• Miroir des autres 

     

     

     

     

     

    La marque d’origine

     

    « Nous sommes d’un pays qu’on ne quitte jamais,

    Qu’on garde en soi comme un secret. »

     

    Dans sa chanson, Louis Capart chante l’île de Sein, son « caillou ». Innée par nature et acquise par culture, la marque d’origine est indélébile. On n’oublie jamais son enfance. Ceci est vrai partout, pour tout le monde. Même pour ceux que la misère emporte loin de chez eux sur les chemins de l’exil et de l’humiliation.

       Tous les nationalistes et autres souverainistes le savent. Ils tiennent à leur souche comme à la prunelle de leurs yeux ! Et ils n’ont pas tort : on ne change pas ses racines, on les ressent toujours, même quand elles ont été arrachées. La douleur est alors comme un membre fantôme.

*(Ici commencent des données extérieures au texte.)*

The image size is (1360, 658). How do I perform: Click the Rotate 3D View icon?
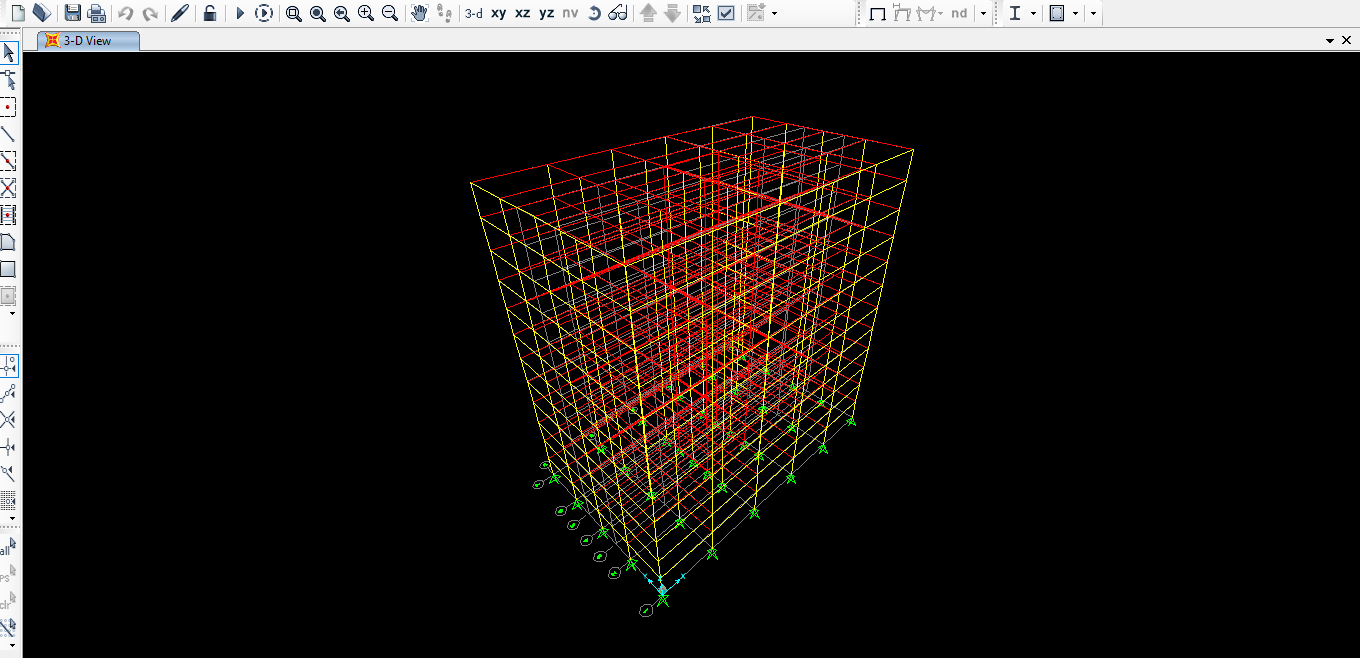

       Quand les mêmes nationalistes prétendent, après cela, que les émigrés quittent leur terre d’un cœur léger, pour venir envahir des territoires où ils ne sont pas les bienvenus, ils se trompent. Ils succombent à une forme de cécité sévère, ils souffrent de déficience empathique. Par hypertrophie de leur ego, ils ne regardent plus leurs égaux comme des humains. Grave dérèglement. L’exil est toujours une douleur.